Korean artist Miru Kim hosted an exclusive pop-up event in Mérida last spring, and it attracted around 100 guests, most of them in costume. Kim’s events are invitation-only and considered “outlaw parties.”
The venue was kept a secret and revealed just days before.
A nondescript Centro bar led to a flight of stairs with a stage area — featuring a stripper pole — with a band, small café tables, a bar and up another half flight of stairs, a dance floor and DJ.
With the theme of a 1920s Weimar-style underground cabaret, the outlaw party featured performances by Manzanita (@manzanitsss), Maya Queer (@maya_queer), Amber Afrodita (@amberislov3), Místika (@mistikaa), Kimmy Bomba (@kimmybomba), all of them young local performers.
The live jazz band was newly formed for this event by Rene Flores, now called Ar_ticular (@ar_ticular on Instagram). featuring vocals by Daniela Romero with projections by Escarabajo Estudio Visual (@escarabajo_ev) and two DJs, Teksun, and a special guest, Rodman, from Mexico City.
I was so transfixed I had to keep reminding myself that the vocals and band were live. By the end of the night, I found myself hauled onstage by Amber during the finale.
The first event Miru organized in Mérida was a costume party at her own property, inspired by her Berlin experience and her time in the underground scene in Brooklyn, New York. The entire ruin and garden were converted into theater sets and art installations, with works by local artists and performers and musicians. This now legendary event inspired many young creatives in Mérida to do their own party in the style of creative happenings rather than just entertainment.
There was one more La Bestia event, and then — a pandemic halt.

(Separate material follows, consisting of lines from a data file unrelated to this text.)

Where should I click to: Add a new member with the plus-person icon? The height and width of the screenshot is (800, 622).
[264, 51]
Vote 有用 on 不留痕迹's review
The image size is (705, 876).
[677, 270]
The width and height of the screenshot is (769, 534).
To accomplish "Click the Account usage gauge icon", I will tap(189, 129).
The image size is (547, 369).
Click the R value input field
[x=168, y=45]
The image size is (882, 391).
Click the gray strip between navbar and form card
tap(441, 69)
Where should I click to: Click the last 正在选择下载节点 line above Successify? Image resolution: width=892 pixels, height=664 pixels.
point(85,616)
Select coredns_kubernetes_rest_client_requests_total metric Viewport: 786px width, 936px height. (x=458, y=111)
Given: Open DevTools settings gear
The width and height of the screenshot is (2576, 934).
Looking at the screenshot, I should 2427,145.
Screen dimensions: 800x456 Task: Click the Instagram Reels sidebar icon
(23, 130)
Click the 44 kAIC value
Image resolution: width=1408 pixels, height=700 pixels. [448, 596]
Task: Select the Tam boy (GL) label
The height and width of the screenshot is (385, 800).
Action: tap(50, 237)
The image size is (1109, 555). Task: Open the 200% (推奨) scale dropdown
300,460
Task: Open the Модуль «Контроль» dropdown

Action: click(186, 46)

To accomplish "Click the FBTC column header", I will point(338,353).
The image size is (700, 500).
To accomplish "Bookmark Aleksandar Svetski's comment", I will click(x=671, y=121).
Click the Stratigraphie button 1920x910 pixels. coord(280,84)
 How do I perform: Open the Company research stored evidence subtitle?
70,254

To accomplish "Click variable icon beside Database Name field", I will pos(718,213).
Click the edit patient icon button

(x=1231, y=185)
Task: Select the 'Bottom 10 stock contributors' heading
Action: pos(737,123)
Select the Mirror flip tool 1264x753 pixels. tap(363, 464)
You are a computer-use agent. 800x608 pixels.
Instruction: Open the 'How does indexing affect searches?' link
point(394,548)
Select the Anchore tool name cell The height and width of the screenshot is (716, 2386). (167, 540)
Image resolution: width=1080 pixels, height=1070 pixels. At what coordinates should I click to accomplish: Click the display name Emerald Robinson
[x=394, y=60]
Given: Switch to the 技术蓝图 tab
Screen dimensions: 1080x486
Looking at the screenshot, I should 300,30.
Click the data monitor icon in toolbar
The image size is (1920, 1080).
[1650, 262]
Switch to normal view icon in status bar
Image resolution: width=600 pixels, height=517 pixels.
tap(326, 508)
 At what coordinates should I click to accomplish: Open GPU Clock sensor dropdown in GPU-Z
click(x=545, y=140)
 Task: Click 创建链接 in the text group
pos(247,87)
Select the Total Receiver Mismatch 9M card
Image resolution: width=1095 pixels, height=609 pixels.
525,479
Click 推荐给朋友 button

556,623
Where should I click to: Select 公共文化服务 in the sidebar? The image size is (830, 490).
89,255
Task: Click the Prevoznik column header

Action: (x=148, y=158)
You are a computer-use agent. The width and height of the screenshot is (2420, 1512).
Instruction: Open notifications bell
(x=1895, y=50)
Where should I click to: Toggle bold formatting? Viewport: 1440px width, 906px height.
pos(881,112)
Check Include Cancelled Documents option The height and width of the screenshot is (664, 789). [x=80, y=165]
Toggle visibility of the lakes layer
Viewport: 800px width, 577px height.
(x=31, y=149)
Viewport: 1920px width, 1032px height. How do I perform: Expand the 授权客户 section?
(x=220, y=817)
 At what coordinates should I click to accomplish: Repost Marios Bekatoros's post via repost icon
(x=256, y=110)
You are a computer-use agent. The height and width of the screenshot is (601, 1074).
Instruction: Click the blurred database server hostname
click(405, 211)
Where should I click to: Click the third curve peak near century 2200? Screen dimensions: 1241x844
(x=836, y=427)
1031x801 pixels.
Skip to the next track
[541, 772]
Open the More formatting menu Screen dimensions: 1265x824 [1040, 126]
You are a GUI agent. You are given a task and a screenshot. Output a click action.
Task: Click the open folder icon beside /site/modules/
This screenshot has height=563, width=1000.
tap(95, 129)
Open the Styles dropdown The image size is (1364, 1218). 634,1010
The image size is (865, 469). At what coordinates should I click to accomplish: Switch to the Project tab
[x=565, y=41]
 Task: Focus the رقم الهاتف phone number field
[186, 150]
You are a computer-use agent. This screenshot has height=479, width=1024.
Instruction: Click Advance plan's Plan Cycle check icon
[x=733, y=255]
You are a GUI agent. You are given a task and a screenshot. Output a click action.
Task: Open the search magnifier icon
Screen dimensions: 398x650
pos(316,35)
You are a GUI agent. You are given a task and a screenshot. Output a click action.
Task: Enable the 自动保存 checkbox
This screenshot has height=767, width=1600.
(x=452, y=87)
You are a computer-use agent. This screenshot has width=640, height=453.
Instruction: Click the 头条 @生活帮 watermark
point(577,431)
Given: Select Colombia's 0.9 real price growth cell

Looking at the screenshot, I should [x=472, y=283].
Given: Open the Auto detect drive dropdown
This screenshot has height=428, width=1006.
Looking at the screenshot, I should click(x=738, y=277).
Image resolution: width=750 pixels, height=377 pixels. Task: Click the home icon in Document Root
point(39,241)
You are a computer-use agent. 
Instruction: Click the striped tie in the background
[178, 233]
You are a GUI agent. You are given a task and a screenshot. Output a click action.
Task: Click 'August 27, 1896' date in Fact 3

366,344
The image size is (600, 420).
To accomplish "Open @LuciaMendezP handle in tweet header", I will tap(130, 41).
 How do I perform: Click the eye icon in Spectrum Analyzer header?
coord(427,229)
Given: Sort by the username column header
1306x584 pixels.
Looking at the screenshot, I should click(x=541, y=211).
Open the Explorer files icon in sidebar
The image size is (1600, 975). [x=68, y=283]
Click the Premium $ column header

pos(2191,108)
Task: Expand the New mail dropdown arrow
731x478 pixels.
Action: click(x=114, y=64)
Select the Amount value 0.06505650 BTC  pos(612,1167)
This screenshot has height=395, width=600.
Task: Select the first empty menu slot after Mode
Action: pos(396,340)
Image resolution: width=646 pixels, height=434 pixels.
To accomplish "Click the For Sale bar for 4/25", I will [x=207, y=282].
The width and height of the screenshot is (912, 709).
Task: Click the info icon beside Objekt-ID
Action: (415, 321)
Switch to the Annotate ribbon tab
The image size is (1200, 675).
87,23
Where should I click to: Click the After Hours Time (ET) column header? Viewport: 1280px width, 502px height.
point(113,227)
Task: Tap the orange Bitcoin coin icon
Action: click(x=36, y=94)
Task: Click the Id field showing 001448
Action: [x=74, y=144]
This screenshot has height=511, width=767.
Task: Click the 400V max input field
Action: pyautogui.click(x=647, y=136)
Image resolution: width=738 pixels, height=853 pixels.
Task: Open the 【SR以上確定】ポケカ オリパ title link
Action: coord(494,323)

After that long-ish pause, Miru organized and funded a young art festival project called Incidencias en Yucatán. It lasted the entire month of December 2021 in an abandoned three-story mansion on Calle 60 with more than 30 young artists, including interactive media art installations. The festival also hosted many young performance artists who make more radical action art and have very few venues to show their work in Mérida.
Mérida’s city hall officially hosts many cultural events, but they can be quite conservative, and the underground subcultures and nightlife energy that promote young contemporary art are nearly invisible.
The future of La Bestia is unknown, but Kim says she’ll continue to innovate creative ways to contribute to the culture of Mérida, the city she now considers home.